China takes major step to opening up bond markets
Fund managers and other institutional investors can trade in Chinese bonds without having to set up an onshore account, after China’s central bank officially opened its “Bond Connect” programme with Hong Kong.
The Bond Connect link was officially opened yesterday by the People’s Bank of China (PBoC) and Hong Kong Monetary Authority (HKMA) “in order to promote the development of the bond markets in mainland China”, the two parties said in a joint statement.
The first day of operation saw $721m (€636m) of purchases, according to Bloomberg. China’s total government and corporate debt market is estimated to be worth $9trn.
The opening of the Bond Connect follows last month’s decision by index provider MSCI to include Chinese A-Shares in its emerging markets indices from next year. While the additions will make up a small portion of MSCI’s Emerging Markets index, it is set to add momentum to the Chinese government’s efforts to open up its domestic market to foreign investors.

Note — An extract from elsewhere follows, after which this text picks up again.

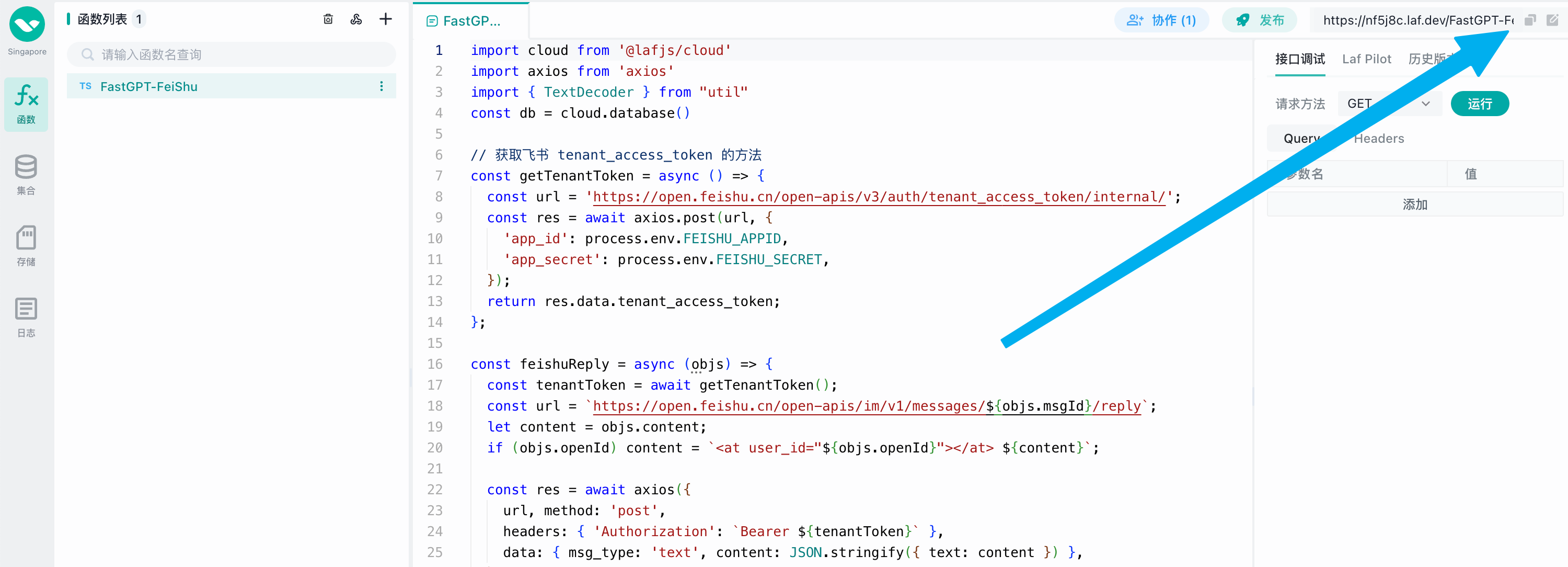1568x567 pixels.
Task: Select the 函数 functions icon in sidebar
Action: click(26, 104)
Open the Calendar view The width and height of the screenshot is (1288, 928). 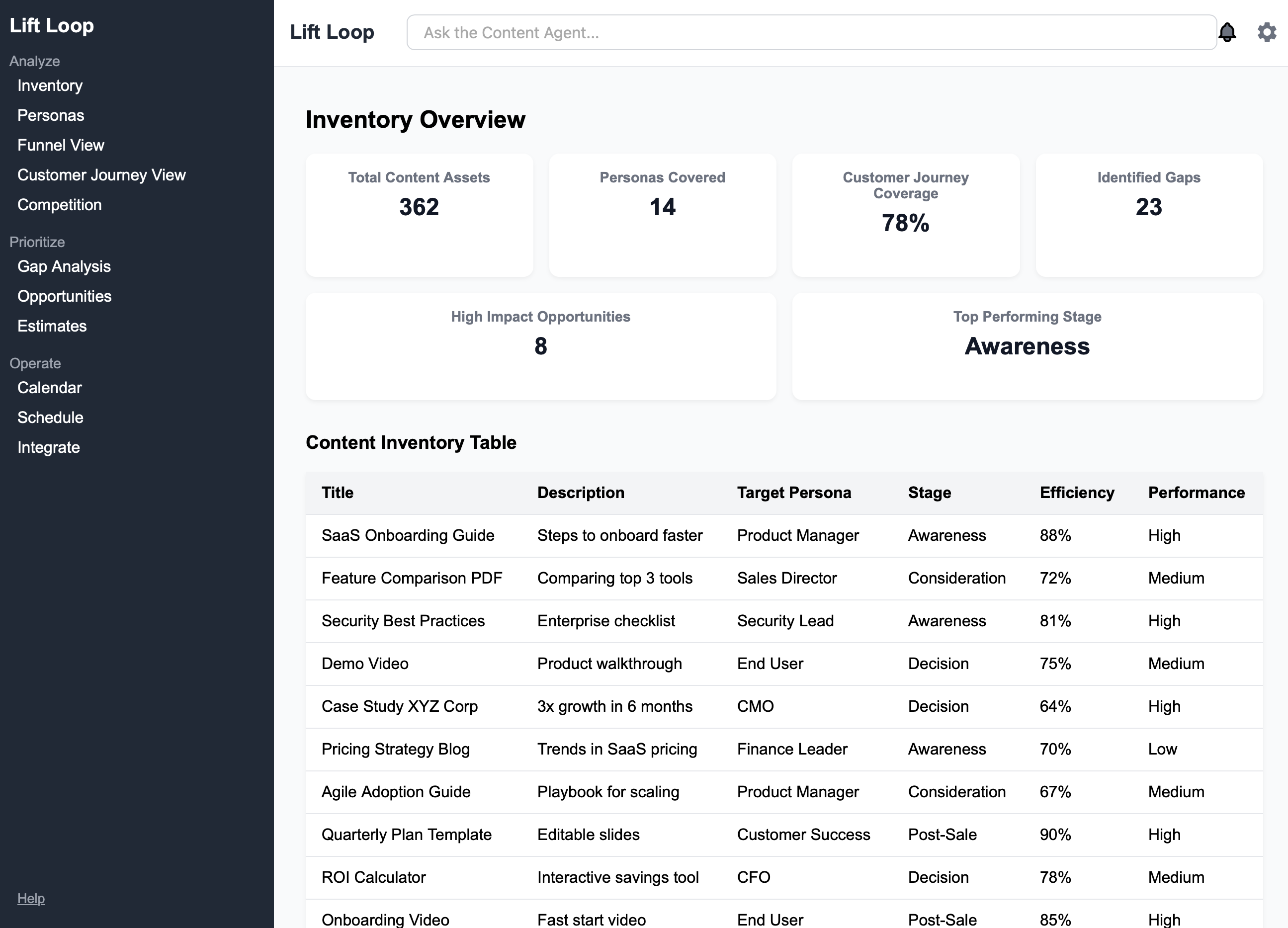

Stock Connect, a programme to improve foreign access to domestic shares, was introduced in 2014 and expanded last year to cover both of China’s main equity exchanges.
Mo Ji, chief economist for Asia ex-Japan at Amundi, said investors that ignored Bond Connect would be “at a significant disadvantage”.
“This is another step in the normalisation of Chinese capital markets which is a trend that no one should underestimate,” Ji said. “Chinese stock markets account for 10% of global market cap, and Chinese bond markets rank third in the world. We will see their integration into global markets go progressively deeper. Governance and transparency will continue to improve in the process.”
Carl Shepherd, fixed income portfolio manager at Newton Investment Management, added: “Whichever form market access takes, China as an international bond player represents a much smaller market than its position as the world’s second-largest economy would suggest. Greater access should be seen as an inevitability, and provide greater trading volumes, which in turn should boost liquidity in both the bonds and the currency.”
Shepherd added that the improved market access would also encourage greater accountability.
“If not, this should quickly become apparent in the form of yield spikes or significant outflows,” he said. “This [is] useful for providing a graphic example of market risk perceptions which may not be reflected or announced in the state managed press releases. We would ultimately view this as part of a natural progression towards a more consumer-led model of policy making, and away from the old command and investment-led economy.”
The PBoC and HKMA said in their statement that they would “establish effective mechanism for information exchange and execution assistance, strengthen supervisory cooperation, and jointly combat cross-boundary illegal activities so as to ensure effective operation” of Bond Connect.